The next night was a little more harrowing, as Lowell once again allowed the first goal, but also took 10 penalties (BC, to be fair, took 12) and afforded the Eagles six power-play opportunities. Once again, Lowell squashed all of them. Pete Vetri, though, had to stand on his head to make 39 saves (then a career high) to preserve the 4-1 win.

We must acknowledge, however, that Eaves, Alberts, and Schneider were all missing for part or the entirety of the weekend. That only left BC with two future NHLers and four kids that were picked in the first three rounds of an NHL draft. Shucks.

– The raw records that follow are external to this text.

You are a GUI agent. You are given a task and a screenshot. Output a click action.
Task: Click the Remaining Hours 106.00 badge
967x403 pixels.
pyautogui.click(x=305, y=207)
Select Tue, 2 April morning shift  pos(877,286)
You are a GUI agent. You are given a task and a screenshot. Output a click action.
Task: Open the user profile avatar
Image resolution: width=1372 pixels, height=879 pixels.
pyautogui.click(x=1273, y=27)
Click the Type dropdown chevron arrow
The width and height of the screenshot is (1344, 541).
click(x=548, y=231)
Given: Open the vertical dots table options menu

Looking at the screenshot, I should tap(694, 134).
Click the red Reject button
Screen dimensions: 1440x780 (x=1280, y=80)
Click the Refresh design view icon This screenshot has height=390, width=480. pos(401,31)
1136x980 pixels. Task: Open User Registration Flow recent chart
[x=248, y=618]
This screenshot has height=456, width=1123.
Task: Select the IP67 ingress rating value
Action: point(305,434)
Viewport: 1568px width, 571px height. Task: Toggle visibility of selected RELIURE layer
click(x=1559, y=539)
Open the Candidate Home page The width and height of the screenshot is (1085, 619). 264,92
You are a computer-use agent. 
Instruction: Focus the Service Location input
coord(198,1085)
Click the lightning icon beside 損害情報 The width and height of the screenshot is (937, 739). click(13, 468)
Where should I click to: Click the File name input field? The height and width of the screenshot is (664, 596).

A lot of parallels can be drawn between this weekend series and that fateful mid-February meeting, though. BC came in highly ranked (No. 1 in the USA Today poll, No. 2 by USCHO’s count) with a high-scoring offense and a strong defense, against a Lowell team that had been sputtering (2-2-1 in its previous five) after a very strong start (they were 17-7-4 coming in). Lowell’s offense, especially the power play, at the time was leagues better than it was now, but the team defense and penalty kill were remarkably similar.

Given how tightly Lowell played BC with a similarly thin lineup just a few weeks ago, it’s not out the realm of possibility that a situation reminiscent of the 2005 affair could occur. Plus, this time BC might be suffering from a bit of a hangover from its Beanpot championship win on Monday, of which Eagles fans seem shockingly fearful.

Or, y’know, the River Hawks could get their heads smashed in. It’s really all up in the air.